I think the fanboys really need to move on with their lives. Because if they don’t, good movies become mediocre fanfiction. Yeah, it’s fun to see Old Spock and New Spock talking together, but don’t build a plot around it by punching your own rules in the throat! We know how much you loved the old Star Trek, but at some point, you’re going to have to let go.
Revamps and reimaginings I’m okay with, but vapid continuations are not cool. Too much of a good thing is not a good thing. In a long-running series, you must at some point let something good die (a character, an actor’s performance, a plotline, the series itself, etc). If you don’t…
- Kirk will fall off a cliff.
- Darth Vader will be played by Hayden Christensen.

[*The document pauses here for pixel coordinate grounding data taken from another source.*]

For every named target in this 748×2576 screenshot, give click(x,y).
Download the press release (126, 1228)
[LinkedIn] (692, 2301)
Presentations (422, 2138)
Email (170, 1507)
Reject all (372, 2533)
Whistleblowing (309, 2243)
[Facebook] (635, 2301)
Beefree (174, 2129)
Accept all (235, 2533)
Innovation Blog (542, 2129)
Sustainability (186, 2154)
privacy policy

- Buffy will get a 6th and 7th season.
- The Godfather will have a Part III.
- Superman will Return.
- The Weeping Angels will cease to be scary.
- Near will take over Death Note.
- Scrubs will get a 9th Season.
- Fonzie will jump the shark.
As fanboys, a patrons of our beloved franchises, it is our sacred duty to defend them. And in the name of defense, we must learn to say “enough,” or else the things we love will be slowly destroyed from the inside-out.
The funny thing is that Next Generation proved that Star Trek could indeed live on outside of its old cast. Why can’t we?